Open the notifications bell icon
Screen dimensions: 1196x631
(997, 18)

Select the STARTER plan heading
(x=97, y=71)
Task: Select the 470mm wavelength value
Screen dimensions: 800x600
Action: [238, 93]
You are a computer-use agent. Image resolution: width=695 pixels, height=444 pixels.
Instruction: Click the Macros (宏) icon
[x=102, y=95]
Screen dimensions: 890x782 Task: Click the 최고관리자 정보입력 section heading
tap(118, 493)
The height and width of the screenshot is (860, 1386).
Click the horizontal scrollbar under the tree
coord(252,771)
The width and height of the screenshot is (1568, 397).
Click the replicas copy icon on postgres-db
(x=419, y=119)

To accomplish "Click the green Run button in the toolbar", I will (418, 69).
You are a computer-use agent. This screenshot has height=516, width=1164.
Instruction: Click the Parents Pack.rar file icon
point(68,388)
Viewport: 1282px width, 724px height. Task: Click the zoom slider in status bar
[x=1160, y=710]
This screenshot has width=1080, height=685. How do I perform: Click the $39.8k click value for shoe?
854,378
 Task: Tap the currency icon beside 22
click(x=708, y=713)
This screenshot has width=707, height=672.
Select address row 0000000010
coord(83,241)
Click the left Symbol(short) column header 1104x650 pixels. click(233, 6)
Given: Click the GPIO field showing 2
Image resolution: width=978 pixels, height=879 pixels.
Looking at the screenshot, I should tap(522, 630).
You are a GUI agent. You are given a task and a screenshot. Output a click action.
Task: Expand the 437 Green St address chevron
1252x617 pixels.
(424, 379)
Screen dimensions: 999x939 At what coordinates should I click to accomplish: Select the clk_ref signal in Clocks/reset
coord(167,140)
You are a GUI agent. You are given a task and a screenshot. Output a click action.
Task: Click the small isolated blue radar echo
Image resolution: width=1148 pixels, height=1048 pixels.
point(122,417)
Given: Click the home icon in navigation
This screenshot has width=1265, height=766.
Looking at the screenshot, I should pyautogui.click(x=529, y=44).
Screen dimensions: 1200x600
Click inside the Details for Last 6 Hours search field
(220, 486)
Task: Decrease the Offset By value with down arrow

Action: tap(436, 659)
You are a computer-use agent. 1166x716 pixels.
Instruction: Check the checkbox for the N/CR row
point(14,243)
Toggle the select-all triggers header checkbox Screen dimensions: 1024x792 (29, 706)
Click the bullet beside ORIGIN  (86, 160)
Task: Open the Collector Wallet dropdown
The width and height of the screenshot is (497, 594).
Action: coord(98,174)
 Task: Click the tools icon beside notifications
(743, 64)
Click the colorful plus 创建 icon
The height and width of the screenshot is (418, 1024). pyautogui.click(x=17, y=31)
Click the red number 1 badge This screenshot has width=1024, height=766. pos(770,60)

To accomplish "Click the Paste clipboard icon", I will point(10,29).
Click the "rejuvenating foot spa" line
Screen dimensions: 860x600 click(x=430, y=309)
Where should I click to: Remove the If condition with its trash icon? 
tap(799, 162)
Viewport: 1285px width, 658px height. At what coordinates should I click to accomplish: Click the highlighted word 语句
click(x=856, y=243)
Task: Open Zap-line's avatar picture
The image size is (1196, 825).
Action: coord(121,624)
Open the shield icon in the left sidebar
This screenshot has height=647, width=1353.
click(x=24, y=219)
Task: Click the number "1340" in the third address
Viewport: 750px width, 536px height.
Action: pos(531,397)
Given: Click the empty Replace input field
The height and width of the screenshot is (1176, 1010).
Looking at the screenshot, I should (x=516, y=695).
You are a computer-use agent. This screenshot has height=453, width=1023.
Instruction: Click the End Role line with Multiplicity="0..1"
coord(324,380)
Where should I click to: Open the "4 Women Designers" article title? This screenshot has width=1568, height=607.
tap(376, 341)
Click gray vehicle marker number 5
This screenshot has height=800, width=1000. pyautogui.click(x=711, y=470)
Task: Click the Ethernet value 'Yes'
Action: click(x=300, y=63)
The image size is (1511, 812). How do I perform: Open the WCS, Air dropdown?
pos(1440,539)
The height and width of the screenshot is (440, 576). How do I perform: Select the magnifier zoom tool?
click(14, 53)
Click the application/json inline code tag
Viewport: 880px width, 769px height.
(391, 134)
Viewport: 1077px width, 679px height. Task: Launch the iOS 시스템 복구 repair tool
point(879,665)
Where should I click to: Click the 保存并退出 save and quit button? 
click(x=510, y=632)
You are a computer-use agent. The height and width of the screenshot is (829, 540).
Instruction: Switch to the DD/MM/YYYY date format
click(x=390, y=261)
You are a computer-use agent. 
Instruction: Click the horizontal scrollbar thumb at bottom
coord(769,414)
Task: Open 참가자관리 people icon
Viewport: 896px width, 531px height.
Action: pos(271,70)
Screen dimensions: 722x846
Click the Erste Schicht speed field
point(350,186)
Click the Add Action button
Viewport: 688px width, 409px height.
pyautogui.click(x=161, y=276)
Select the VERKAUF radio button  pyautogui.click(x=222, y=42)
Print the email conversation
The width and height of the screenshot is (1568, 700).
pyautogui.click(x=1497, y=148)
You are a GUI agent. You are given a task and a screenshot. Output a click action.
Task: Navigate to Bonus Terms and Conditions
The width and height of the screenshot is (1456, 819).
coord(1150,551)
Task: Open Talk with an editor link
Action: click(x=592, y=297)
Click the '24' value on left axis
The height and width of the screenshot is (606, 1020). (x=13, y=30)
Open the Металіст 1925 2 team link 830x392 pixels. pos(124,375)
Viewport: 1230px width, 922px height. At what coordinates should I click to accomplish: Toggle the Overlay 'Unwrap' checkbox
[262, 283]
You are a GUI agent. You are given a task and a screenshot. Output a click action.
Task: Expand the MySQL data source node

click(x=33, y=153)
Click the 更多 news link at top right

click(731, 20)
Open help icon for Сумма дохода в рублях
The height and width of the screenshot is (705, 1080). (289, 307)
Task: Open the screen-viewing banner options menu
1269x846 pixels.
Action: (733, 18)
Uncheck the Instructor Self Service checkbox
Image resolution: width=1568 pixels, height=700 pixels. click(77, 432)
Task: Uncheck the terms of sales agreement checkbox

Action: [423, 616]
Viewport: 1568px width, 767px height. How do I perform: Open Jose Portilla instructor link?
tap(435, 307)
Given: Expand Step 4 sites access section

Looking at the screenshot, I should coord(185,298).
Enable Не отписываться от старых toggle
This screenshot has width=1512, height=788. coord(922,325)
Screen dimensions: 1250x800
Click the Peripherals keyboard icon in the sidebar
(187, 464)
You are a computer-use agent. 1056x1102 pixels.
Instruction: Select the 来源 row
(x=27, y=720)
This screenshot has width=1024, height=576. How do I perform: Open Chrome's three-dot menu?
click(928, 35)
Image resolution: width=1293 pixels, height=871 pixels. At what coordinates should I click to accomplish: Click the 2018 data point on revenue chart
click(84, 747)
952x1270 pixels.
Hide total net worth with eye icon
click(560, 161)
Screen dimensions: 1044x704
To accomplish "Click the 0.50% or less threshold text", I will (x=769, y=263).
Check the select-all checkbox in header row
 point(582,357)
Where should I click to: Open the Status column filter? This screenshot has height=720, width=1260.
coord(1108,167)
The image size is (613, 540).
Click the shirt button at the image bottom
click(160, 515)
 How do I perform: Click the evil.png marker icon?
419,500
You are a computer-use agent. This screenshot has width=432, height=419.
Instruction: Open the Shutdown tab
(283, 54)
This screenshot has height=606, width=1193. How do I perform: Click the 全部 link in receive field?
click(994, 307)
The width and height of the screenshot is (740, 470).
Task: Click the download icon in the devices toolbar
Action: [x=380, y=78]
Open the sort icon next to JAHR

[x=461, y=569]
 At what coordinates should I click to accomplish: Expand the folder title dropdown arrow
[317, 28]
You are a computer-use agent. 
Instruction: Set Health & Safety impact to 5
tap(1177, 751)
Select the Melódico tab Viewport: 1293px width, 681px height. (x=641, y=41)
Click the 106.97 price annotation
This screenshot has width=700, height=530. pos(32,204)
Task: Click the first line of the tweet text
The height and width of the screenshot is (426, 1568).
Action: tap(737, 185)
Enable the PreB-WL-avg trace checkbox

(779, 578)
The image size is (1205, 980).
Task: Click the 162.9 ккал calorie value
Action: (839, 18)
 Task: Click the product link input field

+ + + + +

__Work to complete__: Whatever else the listing above holds, retype exactly only the lines from the one containing "Task: Tap the currency icon beside 22" to the one containing "Given: Click the GPIO field showing 2", both ends kept.

__Expected output__:
 Task: Tap the currency icon beside 22
click(x=708, y=713)
This screenshot has width=707, height=672.
Select address row 0000000010
coord(83,241)
Click the left Symbol(short) column header 1104x650 pixels. click(233, 6)
Given: Click the GPIO field showing 2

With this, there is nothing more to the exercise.